The Hitmen: For a movie with acting this shitty, for two guys to stand out as cartoonish says a lot. One carries a taser, but this was when tasers, CD players, and chicks shaving all the pubes were just futuristic notions we knew nothing of. I should also mention here that the taser actually shoots lightning bolts! Did the producers even know what a taser really was? Also, their license plate read, “Hitmen,” which was either an insult to the intelligence of this criminal duo or the viewers. Either way, I‘m making a trip to the DMV this week.
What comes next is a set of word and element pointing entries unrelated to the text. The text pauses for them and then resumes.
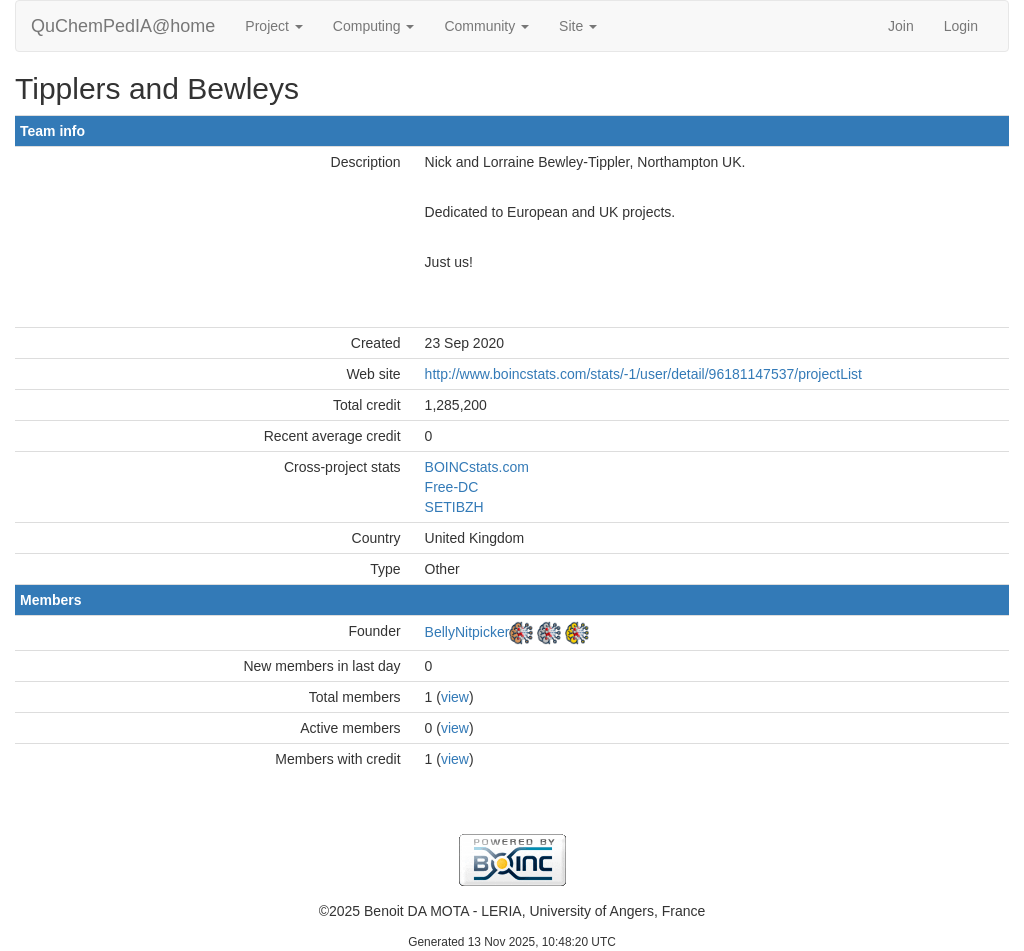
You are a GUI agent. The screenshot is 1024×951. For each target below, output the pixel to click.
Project (273, 26)
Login (961, 26)
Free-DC (452, 487)
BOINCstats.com (477, 467)
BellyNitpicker (467, 632)
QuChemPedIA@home (123, 26)
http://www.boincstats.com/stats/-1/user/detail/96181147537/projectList (643, 374)
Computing (374, 26)
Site (578, 26)
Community (486, 26)
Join (901, 26)
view (455, 697)
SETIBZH (454, 507)
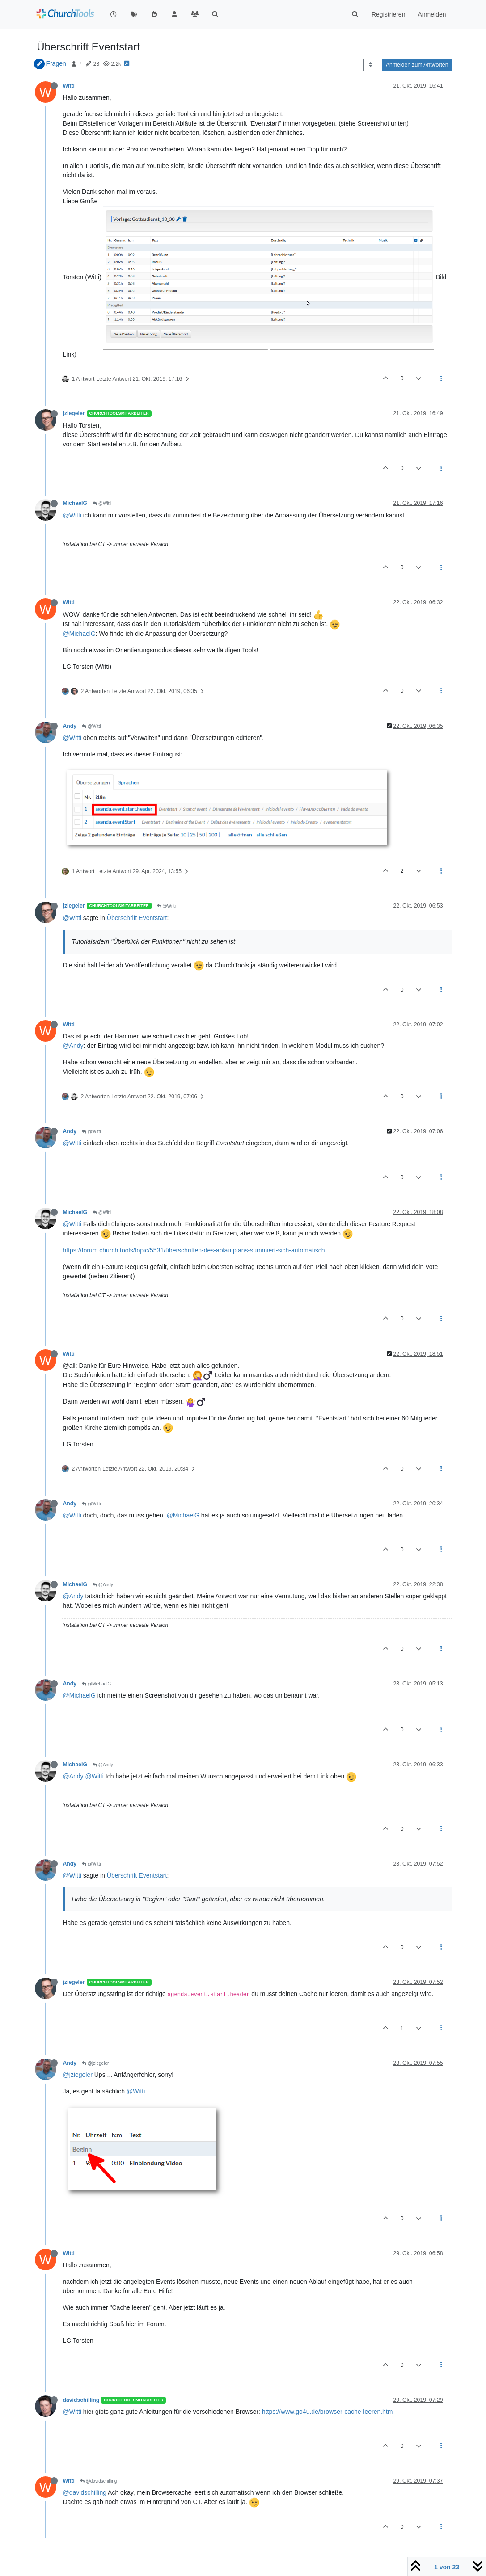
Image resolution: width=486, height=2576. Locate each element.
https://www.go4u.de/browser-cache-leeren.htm (327, 2411)
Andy (70, 726)
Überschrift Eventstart (137, 917)
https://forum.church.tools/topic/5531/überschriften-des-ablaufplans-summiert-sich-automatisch (194, 1250)
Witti (69, 86)
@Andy (73, 1045)
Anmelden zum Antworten (417, 65)
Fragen (56, 63)
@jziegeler (95, 2063)
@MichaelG (79, 633)
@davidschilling (98, 2481)
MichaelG (75, 503)
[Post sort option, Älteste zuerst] (370, 65)
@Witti (102, 503)
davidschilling (81, 2400)
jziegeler (74, 413)
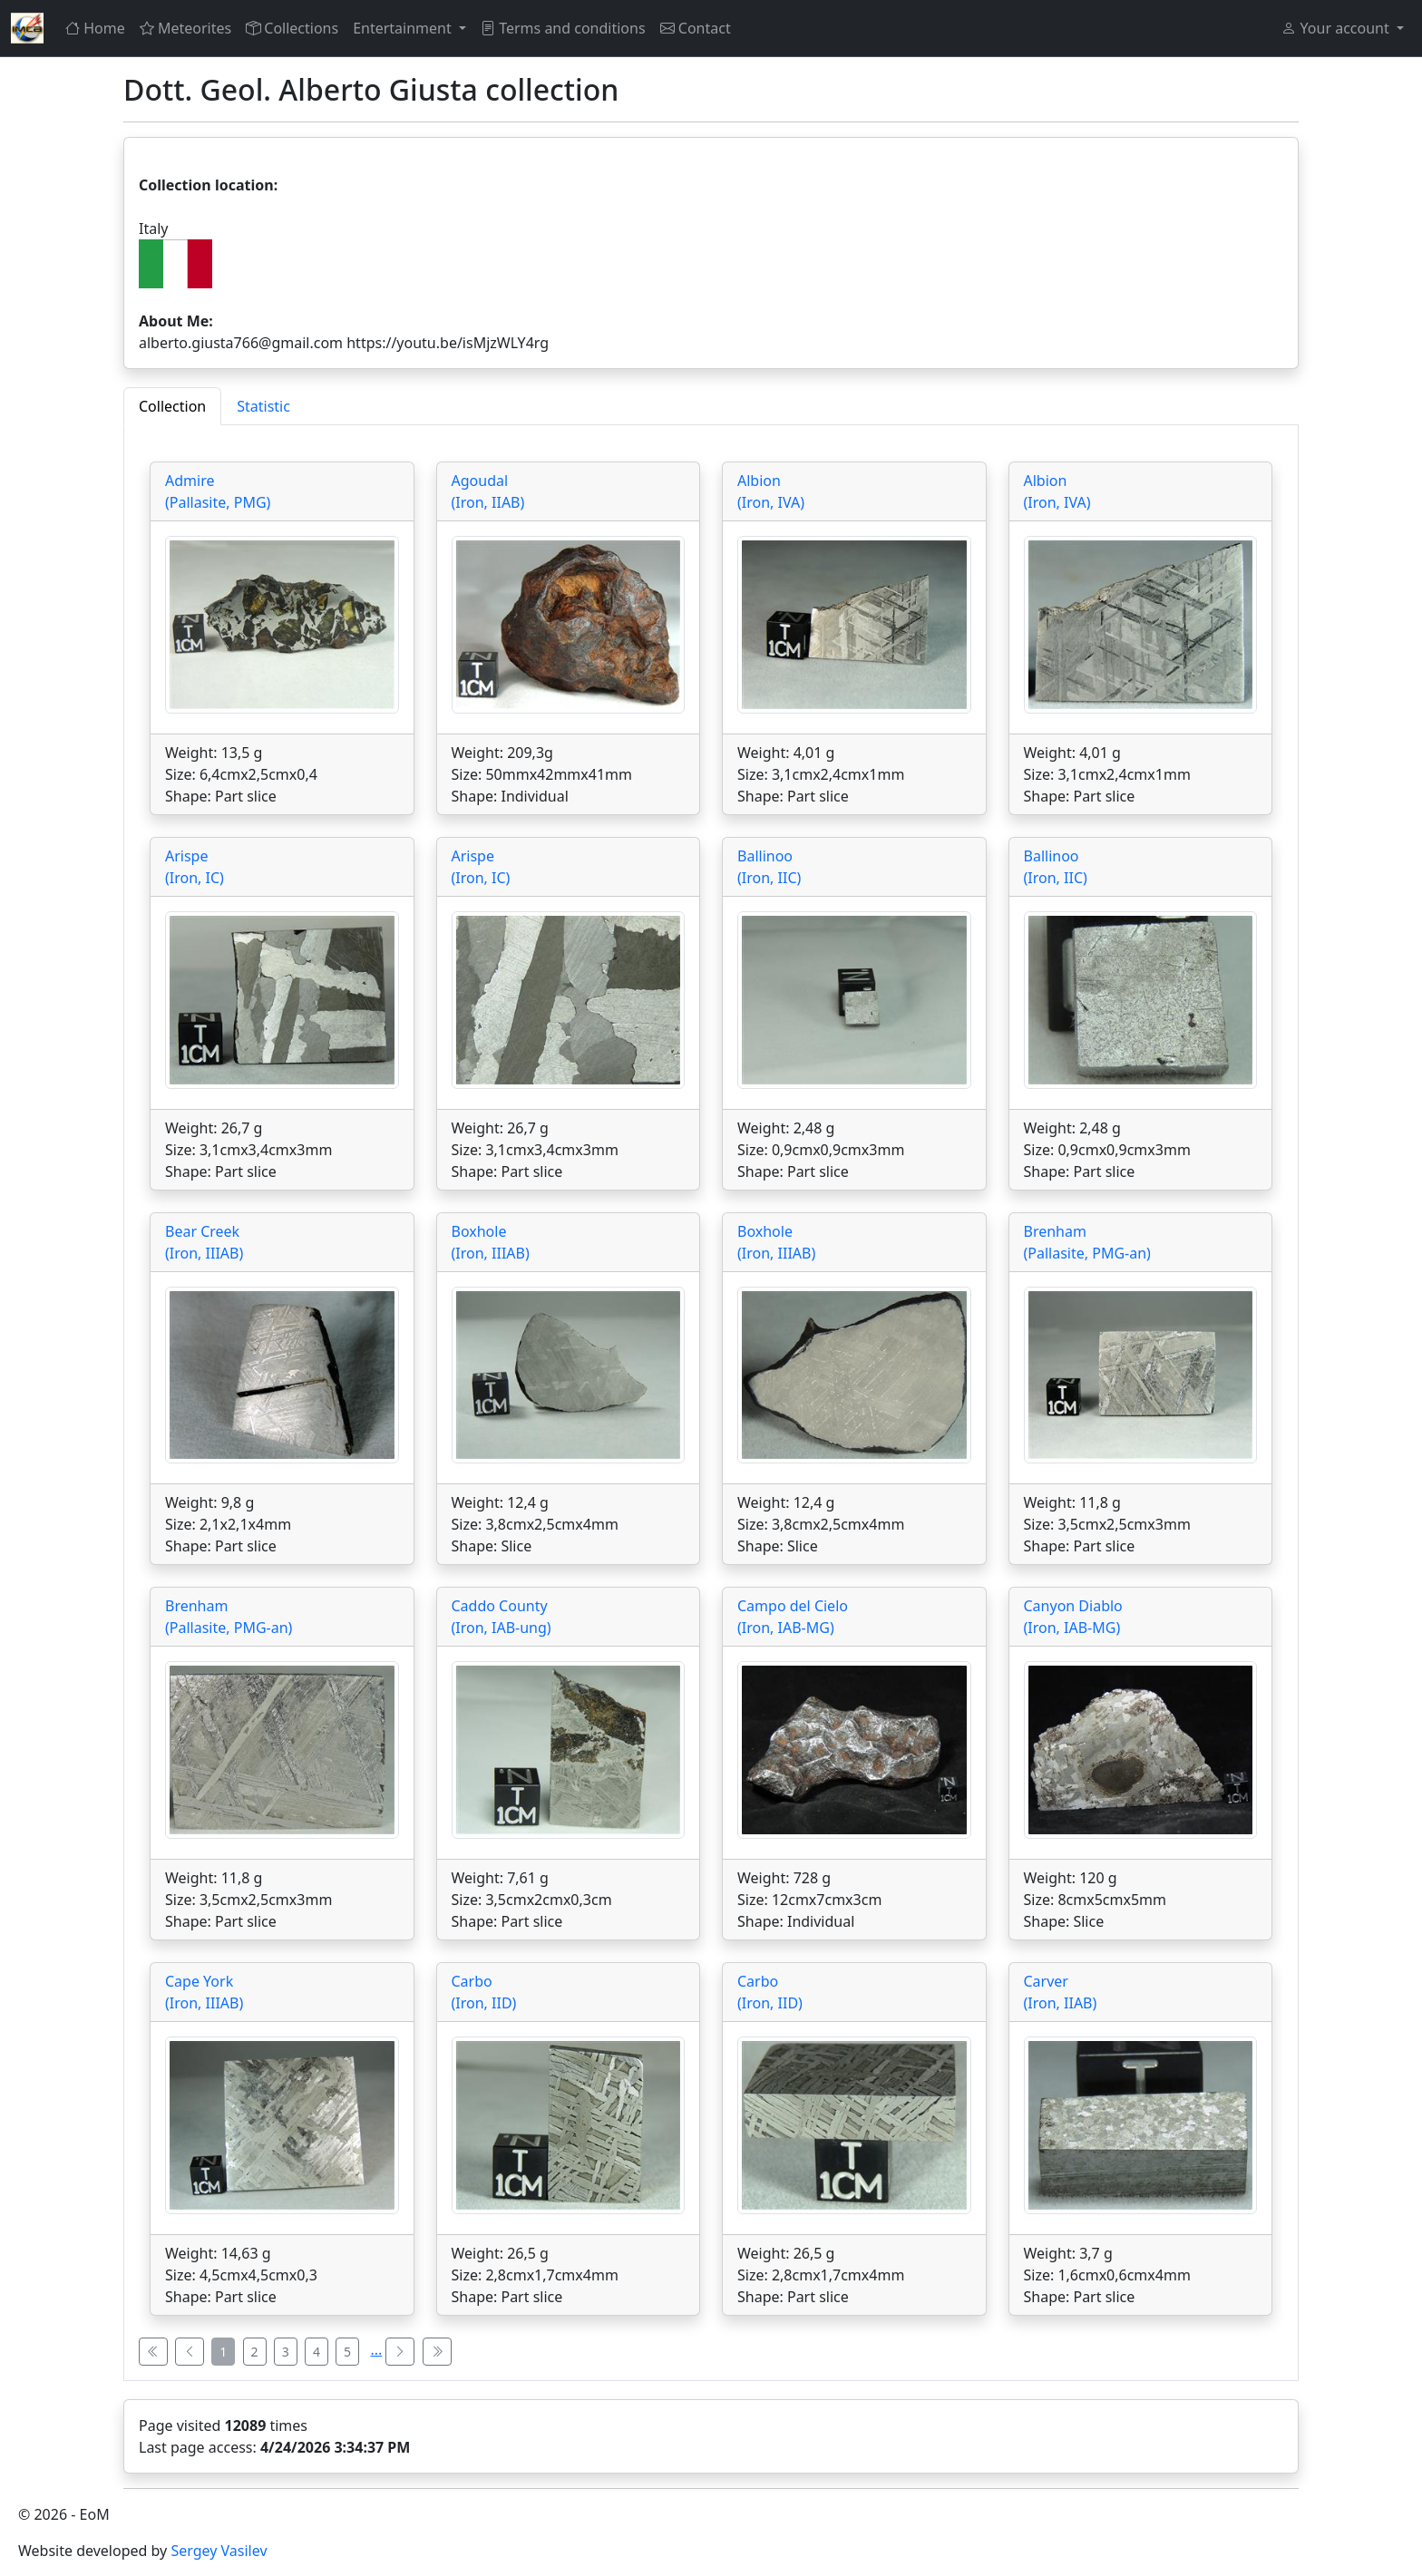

The Criminal Mastermind and his goons: The antagonist here is a gentleman who seemed like an evil, less realistic version of Max Headroom who says he’s determined to poison the ocean…and then proceeds to put barrels of toxic waste into the ground. OK? None of it made any sense, especially when his 40 henchmen lost in a bare knuckle brawl to Keith David, a pizza guy, two garbage men, and a girl. Apparently, you can knock a guy out by punching him in the shoulder. They just ran up, got punched once, fell down, and were never to be seen again. That’s probably what fighting people in a bingo hall is like. If I ever had like nothing to live for, like if I caught AIDS or knocked up some chick, that’s what I’d do: Just go all nuts and see if I could beat up every single person playing bingo for the fuck of it, just lock the door behind me and go all batshit!
So yeah, that’s the movie. The only real reasons to see it are Keith David‘s performance, to get a full understanding of why Charlie Sheen is a TV actor and Emilio isn‘t working, and to appreciate it as a representation of the Brackish era.